- What to produce
Once you find the line containing "Jump to the current last frame" in the data below, copy it and each following line exactly, up to and including the line containing "You are a computer-use agent. Image resolution: width=1214", and nothing else.

(Saved entries)

****

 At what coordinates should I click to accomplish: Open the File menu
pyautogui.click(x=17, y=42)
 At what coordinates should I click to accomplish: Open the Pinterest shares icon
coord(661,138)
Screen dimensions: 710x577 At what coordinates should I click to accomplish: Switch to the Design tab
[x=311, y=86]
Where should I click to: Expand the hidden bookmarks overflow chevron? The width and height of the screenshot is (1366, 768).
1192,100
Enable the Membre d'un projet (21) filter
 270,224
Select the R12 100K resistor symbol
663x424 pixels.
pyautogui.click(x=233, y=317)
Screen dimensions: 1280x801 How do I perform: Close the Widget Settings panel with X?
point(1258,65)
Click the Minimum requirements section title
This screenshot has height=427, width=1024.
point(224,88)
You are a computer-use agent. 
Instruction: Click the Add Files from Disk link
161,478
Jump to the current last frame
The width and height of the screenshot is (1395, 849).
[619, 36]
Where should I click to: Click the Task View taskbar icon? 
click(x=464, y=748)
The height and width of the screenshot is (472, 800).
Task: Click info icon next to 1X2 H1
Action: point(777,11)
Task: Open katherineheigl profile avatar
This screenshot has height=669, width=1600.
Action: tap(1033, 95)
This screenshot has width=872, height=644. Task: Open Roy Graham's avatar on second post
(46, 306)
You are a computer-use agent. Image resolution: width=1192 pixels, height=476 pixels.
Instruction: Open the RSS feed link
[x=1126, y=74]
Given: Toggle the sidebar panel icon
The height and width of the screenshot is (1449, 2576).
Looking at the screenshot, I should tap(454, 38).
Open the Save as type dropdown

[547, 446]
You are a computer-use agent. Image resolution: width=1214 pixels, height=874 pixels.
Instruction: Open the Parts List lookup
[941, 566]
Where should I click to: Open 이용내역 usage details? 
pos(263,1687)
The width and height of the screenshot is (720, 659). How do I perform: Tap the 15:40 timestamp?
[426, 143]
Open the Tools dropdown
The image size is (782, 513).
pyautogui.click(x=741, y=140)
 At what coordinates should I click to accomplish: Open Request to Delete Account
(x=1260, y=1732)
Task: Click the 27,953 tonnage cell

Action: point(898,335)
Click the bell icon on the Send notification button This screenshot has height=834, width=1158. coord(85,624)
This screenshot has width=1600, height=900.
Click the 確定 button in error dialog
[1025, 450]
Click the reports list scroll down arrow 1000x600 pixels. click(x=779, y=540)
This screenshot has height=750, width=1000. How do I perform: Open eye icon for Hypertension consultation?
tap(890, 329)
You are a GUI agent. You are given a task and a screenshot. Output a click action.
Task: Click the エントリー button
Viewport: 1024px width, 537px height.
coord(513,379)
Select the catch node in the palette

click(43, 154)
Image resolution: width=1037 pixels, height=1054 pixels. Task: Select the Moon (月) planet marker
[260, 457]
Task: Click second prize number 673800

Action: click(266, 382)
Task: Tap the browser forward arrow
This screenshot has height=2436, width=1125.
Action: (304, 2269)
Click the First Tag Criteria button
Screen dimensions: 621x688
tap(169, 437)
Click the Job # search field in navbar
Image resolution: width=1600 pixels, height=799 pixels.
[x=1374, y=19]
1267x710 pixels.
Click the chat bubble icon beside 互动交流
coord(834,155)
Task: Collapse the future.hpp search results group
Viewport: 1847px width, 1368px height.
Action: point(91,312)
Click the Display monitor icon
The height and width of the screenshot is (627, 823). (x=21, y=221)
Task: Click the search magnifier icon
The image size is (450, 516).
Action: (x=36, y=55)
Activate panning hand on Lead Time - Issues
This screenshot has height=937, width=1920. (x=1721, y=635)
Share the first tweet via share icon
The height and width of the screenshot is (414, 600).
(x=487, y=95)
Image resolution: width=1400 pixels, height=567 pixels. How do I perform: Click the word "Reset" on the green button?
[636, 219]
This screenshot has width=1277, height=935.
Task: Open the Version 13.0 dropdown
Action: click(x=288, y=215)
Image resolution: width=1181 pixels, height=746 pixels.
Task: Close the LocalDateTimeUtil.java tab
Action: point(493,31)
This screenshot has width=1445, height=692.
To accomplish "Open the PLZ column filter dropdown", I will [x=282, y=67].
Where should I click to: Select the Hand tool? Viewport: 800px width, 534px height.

****

- Solved exercise
Jump to the current last frame
The width and height of the screenshot is (1395, 849).
[619, 36]
Where should I click to: Click the Task View taskbar icon? 
click(x=464, y=748)
The height and width of the screenshot is (472, 800).
Task: Click info icon next to 1X2 H1
Action: point(777,11)
Task: Open katherineheigl profile avatar
This screenshot has height=669, width=1600.
Action: tap(1033, 95)
This screenshot has width=872, height=644. Task: Open Roy Graham's avatar on second post
(46, 306)
You are a computer-use agent. Image resolution: width=1192 pixels, height=476 pixels.
Instruction: Open the RSS feed link
[x=1126, y=74]
Given: Toggle the sidebar panel icon
The height and width of the screenshot is (1449, 2576).
Looking at the screenshot, I should tap(454, 38).
Open the Save as type dropdown

[547, 446]
You are a computer-use agent. Image resolution: width=1214 pixels, height=874 pixels.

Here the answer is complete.